En lo referente a la sustitución del pinchabotellas, ubicado en la línea de selección de envases, se pretende mejorar la calidad del reciclaje, ya que su función es romper y rasgar las bolsas que se transportan en la línea con la finalidad de vaciar su contenido y poder así ser seleccionado en la línea de separación automática, reduciendo el volumen a la hora de embalar y enfardar el material.
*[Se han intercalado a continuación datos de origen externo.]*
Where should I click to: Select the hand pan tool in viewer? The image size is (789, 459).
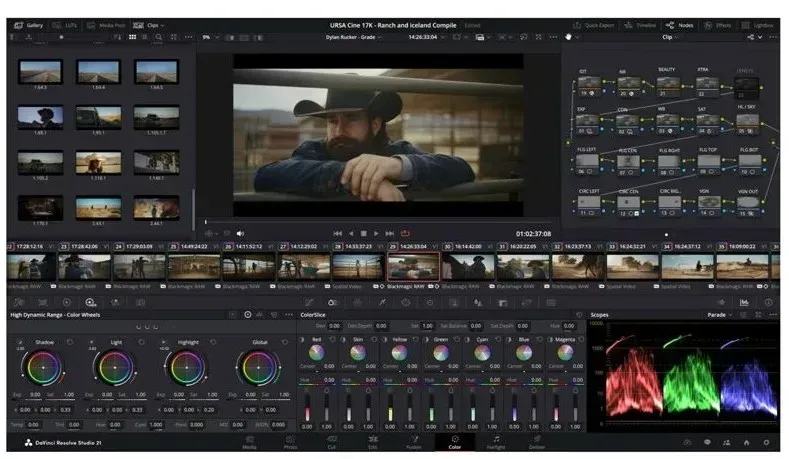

Esta reducción de volumen posibilita, además, un ahorro en el coste de transporte.

La presidenta de Epremasa, Auxiliadora Pozuelo, ha destacado que “la instalación de este equipo, cuyo presupuesto asciende a 27.000 euros, es necesaria para poder cumplir con los requerimientos, en lo que se refiere a especificaciones técnicas de materiales recuperados, del Sistema Integral de Gestión (Ecoembes), habiendo quedado pendiente esta actuación desde la modificación de la línea de envases realizada en 2014”.

En cuanto al suministro de contenedores de transferencia, para los que se han destinado un total de 93.600 euros, se ha tenido en cuenta la necesidad de reposición de aquellas unidades cuyo desgaste era más “significativo”, ya que los equipos sobre los que se realiza la actuación entraron en funcionamiento entre 2000 y 2001, por lo que tienen una vida media superior a los 15 años.

“Esto, unido a la naturaleza del material que transportan --mezcla de residuos asimilables a urbanos que pueden contener sustancias abrasivas y corrosivas--, hace que presenten un alto grado de desgaste”, según ha destacado Pozuelo, quien además ha detallado que “al no haberse realizado con anterioridad, es necesario poner en marcha un plan de renovación de los mismos”. “Esta actuación es la primera a realizar, completando la misma durante los ejercicios 2017 y 2018 para llevar a cabo la renovación de la totalidad de estos equipos”, ha concluido.